Par ailleurs, les personnes condamnées devront rembourser plusieurs milliers d'euros aux parties civiles, qui représentaient les intérêts des industries culturelles. « A ma connaissance c'est une première juridique en France et en Europe , commente Maître Soulie, avocat du Syndicat de l'édition vidéo, de la Fédération nationale des distributeurs de films et de trois producteurs de films américains piratés. Le fait que le tribunal ait attribué les peines les plus sévères aux délits constatés sur les réseaux peer-to-peer, est très significatif. Cela montre que la Justice a compris l'angoisse de l'industrie cinématographique face à la montée de cet inquiétant phénomène. »
L'industrie du cinéma se mobilise
Outre les films téléchargés sur un réseau peer-to-peer, les gendarmes avaient également saisi plusieurs centaines de films piratés (dont Jurassic Park, La Haine, Le Dîner de cons, Pearl Harbor et E.T. l'extraterrestre ...). « C'est ce qui constitue le fond de catalogue d'un vidéo club » , explique Antoine Virenque, délégué général de la Fédération nationale des distributeurs de films.
La justice n'a pas retenu de caractère commercial dans le mode de diffusion des contenus piratés. « Cependant , ponctue Antoine Virenque, quand on retrouve plusieurs DivX du même titre gravés sur CD-Rom, on est en droit de se poser la question. »

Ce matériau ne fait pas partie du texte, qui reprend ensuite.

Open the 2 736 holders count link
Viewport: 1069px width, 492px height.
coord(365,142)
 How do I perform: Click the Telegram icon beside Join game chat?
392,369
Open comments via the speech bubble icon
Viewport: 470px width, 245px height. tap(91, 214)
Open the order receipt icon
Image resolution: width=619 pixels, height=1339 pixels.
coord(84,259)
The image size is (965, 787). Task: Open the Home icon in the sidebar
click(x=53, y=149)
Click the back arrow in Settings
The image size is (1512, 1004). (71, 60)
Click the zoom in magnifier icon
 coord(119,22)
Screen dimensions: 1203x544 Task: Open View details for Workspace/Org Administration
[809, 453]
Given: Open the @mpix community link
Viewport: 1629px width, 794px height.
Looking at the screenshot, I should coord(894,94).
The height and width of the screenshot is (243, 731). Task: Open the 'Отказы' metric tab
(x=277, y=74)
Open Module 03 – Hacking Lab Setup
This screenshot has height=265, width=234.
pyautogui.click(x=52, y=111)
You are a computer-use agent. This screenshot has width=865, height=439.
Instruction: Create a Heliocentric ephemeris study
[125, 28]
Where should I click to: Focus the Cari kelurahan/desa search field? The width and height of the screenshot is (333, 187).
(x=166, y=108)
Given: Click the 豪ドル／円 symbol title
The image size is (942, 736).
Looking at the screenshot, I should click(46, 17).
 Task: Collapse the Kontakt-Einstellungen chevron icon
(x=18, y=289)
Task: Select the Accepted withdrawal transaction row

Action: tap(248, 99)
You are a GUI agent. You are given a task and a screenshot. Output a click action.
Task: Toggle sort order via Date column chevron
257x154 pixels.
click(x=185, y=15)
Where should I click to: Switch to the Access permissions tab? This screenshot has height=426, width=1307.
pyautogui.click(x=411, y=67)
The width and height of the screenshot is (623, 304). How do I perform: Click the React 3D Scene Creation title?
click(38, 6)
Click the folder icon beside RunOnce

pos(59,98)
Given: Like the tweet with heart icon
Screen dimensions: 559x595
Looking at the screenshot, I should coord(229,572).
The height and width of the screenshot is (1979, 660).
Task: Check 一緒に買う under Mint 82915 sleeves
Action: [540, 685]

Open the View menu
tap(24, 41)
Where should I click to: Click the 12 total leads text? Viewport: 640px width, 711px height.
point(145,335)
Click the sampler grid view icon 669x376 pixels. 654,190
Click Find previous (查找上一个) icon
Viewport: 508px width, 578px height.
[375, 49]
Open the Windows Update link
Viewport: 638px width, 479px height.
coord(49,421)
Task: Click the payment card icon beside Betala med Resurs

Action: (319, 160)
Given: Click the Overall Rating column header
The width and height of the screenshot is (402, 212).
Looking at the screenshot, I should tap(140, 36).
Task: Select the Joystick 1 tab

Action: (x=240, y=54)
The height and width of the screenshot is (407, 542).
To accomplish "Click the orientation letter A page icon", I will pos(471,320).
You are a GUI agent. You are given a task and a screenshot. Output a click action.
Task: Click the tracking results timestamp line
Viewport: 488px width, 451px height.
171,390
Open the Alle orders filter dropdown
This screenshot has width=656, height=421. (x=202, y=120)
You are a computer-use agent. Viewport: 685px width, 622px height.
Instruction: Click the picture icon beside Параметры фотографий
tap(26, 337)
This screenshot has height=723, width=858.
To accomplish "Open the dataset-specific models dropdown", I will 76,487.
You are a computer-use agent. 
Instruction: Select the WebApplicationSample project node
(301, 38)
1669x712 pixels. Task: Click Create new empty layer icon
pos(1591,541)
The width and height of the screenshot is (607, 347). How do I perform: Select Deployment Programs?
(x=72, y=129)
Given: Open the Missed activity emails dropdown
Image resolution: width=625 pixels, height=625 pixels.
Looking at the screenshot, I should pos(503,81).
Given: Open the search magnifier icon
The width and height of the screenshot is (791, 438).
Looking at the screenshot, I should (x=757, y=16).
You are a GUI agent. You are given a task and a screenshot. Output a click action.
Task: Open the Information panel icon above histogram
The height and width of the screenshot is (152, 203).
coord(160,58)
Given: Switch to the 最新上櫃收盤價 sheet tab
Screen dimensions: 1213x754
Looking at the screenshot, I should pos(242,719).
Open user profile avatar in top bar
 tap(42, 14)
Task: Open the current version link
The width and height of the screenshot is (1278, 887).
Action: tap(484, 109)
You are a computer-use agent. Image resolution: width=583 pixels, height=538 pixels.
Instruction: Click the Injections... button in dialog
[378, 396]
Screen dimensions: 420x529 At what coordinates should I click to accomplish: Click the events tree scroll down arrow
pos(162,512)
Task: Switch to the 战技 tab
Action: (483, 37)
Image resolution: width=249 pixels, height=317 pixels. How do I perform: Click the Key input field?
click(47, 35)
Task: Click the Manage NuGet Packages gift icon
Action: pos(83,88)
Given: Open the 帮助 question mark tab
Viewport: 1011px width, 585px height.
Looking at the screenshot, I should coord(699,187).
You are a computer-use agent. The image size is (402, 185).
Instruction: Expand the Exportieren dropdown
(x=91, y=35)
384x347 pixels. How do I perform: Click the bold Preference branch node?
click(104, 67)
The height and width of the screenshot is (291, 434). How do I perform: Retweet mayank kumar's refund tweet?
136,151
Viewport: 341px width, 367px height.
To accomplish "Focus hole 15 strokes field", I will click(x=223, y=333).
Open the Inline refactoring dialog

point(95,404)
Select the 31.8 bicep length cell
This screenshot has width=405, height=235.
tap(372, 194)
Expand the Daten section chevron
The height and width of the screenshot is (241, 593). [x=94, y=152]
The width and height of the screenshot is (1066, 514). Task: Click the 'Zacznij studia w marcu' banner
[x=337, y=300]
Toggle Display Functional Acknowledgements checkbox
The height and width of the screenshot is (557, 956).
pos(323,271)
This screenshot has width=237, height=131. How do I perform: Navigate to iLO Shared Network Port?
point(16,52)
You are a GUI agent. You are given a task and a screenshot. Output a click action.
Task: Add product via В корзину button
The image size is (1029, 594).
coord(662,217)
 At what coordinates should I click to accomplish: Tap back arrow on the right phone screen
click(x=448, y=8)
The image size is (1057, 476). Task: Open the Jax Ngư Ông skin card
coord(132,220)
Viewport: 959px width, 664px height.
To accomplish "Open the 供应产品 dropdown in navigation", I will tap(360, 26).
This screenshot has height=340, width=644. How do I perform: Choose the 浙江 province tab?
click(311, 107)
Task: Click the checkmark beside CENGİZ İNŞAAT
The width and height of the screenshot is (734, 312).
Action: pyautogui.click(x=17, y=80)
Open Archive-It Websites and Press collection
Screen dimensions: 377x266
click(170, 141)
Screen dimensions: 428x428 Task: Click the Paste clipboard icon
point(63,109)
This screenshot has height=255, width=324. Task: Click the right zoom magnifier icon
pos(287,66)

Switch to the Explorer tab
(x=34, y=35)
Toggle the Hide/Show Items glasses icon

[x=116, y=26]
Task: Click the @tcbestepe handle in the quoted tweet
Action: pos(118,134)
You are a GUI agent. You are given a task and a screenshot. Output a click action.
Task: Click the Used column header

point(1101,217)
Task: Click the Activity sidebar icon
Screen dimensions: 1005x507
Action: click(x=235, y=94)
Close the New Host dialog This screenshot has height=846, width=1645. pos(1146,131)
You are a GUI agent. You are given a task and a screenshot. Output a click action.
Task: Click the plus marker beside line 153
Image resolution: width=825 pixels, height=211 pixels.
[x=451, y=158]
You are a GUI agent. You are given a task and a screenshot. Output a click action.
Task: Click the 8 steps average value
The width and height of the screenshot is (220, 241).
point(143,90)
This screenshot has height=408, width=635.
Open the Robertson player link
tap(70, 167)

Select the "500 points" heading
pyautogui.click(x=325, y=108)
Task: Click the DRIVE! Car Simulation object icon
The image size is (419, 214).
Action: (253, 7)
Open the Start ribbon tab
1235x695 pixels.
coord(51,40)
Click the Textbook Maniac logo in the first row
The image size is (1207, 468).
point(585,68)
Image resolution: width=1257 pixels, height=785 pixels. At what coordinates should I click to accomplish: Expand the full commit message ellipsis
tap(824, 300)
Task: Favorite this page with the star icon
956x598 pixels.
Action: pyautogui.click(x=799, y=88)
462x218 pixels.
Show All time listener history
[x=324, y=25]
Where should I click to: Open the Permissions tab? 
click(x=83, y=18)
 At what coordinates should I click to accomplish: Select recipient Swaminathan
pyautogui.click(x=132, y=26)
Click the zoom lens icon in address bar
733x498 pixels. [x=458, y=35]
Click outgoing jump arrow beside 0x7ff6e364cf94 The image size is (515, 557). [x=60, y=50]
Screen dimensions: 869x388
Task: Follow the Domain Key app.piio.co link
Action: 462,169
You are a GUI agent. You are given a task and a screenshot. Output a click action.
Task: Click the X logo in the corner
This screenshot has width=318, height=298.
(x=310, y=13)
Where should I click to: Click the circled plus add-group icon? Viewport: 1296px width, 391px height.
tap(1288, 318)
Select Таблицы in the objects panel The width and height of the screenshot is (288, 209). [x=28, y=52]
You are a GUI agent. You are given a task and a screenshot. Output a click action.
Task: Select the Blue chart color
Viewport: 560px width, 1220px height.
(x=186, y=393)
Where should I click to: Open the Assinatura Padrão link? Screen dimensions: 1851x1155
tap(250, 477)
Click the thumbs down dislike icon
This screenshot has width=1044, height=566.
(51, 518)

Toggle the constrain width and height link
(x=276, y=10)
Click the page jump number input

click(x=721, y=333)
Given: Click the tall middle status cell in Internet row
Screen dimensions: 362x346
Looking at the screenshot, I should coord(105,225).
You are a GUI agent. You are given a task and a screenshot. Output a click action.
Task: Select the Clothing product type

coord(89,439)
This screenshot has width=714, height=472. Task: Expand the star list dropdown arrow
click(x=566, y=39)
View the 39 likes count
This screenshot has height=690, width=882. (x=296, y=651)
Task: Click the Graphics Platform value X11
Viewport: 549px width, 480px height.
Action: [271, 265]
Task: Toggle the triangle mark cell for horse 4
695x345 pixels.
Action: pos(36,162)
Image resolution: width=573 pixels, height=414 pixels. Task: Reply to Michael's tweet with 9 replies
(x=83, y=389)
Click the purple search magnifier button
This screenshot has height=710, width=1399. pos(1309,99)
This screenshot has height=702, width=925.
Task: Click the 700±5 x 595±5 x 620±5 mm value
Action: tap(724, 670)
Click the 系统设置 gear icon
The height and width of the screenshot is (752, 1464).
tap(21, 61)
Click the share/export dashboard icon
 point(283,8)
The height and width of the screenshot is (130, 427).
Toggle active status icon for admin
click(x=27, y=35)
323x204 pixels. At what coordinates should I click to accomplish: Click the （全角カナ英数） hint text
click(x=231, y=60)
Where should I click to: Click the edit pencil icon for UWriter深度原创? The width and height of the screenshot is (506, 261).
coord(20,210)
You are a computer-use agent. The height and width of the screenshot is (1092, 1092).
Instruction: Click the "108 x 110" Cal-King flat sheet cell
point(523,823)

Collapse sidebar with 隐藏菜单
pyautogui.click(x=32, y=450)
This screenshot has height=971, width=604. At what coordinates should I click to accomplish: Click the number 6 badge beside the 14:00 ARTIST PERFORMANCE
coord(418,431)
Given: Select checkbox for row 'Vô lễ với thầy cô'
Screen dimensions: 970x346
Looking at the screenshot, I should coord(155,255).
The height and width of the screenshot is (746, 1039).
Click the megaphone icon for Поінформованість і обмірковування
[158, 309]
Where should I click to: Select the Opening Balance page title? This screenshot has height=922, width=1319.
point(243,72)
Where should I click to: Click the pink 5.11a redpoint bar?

Prévenus de cette affaire par l'Alpa ( Association de lutte contre la piraterie audiovisuelle ), les distributeurs de films s'étaient portés partie civile au procès. « Nous partageons les craintes de nos collègues de l'industrie musicale , poursuit Antoine Virenque, (...) si l'on considère que des sommes colossales sont investies dans la production d'un film, la piraterie est une atteinte très grave à la création cinématographique. »
Quelle parade le monde du cinéma va-t-il adopter face à la recrudescence des actes de piratage ? « Nous allons essayer de sensibiliser de manière pédagogique et humoristique le public qui se déplace dans les salles. Ce qu'a récemment fait UGC à l'occasion de la sortie de Blueberry [ diffuser des fichiers leurres du film sur Internet , NDLR], nous semble aussi une bonne démarche. »
Preuve que la menace se rapproche, les professionnels du cinéma se sont donnés rendez-vous le 11 mai prochain, en ouverture du Festival de Cannes, pour débattre de la lutte contre le piratage audiovisuel.